Methylglyoxal downregulates Raf-1 protein through a ubiquitination-mediated mechanism.

Abnormal accumulation of methylglyoxal, a physiological glucose metabolite, is considered a potential link between hyperglycemia and diabetes complications. Evidence has shown that methylglyoxal modifies cellular proteins by glycation and oxidation, resulting in dysfunction or loss of cellular proteins. Raf-1 protein-serine/threonine kinase serves as a central switch board in the transmission of many growth and developmental signals. It was reported that Raf-1 levels appear to decrease in some diabetic subjects. But the potential mechanisms have not yet been clarified.

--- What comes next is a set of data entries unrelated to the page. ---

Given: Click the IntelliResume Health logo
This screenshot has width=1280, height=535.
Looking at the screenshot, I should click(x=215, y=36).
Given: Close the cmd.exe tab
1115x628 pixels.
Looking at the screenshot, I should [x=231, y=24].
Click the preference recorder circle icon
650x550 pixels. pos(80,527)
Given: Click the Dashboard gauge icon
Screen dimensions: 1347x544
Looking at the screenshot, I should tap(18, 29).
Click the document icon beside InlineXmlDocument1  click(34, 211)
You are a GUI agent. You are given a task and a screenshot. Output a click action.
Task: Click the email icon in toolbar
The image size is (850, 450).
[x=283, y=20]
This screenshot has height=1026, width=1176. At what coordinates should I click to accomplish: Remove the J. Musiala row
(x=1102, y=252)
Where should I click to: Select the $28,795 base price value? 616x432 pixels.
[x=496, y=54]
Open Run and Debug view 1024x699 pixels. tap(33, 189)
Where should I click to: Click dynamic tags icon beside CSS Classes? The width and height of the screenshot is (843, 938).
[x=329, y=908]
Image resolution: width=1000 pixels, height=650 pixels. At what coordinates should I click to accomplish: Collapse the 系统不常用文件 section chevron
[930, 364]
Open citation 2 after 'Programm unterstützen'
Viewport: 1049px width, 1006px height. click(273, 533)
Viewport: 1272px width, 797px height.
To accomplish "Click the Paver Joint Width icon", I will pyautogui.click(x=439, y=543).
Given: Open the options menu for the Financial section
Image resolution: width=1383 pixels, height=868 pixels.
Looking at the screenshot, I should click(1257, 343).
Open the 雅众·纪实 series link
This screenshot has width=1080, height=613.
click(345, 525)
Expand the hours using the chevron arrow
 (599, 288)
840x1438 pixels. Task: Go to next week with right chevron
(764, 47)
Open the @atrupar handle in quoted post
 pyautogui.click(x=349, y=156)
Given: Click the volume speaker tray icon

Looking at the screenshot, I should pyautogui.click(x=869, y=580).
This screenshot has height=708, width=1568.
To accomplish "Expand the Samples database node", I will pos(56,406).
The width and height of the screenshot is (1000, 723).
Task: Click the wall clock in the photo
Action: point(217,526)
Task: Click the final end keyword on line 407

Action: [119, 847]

Here, we tested the hypothesis that methylglyoxal-mediated proteolysis might contribute to the downregulation of Raf-1 levels. We observed that a rapid and detectable decrease in Raf-1 protein levels was induced by methylglyoxal, which was accelerated by treating with a Raf-1 activator, phorbol-12-myristate-13-acetate, and by expressing active forms of Raf-1 and Ras. Moreover, immunoprecipitation and immunoblotting assays showed that co-treatment of cells with methylglyoxal and phorbol-12-myristate-13-acetate caused dramatic ubiquitination in both total intracellular proteins and Raf-1. Blocking phosphorylation with the protein kinase C inhibitor bisindolylmaleimide, or inhibiting intracellular oxidation by addition of the antioxidant N-acetyl-l-cysteine could reverse the ubiquitination and downregulation of Raf-1 induced by methylglyoxal and phorbol-12-myristate-13-acetate. These results suggest that methylglyoxal-mediated intracellular oxidation and ubiquitin/proteasome-dependent proteolysis are involved in the downregulation of Raf-1, which may be closely related to the development complications in diabetes.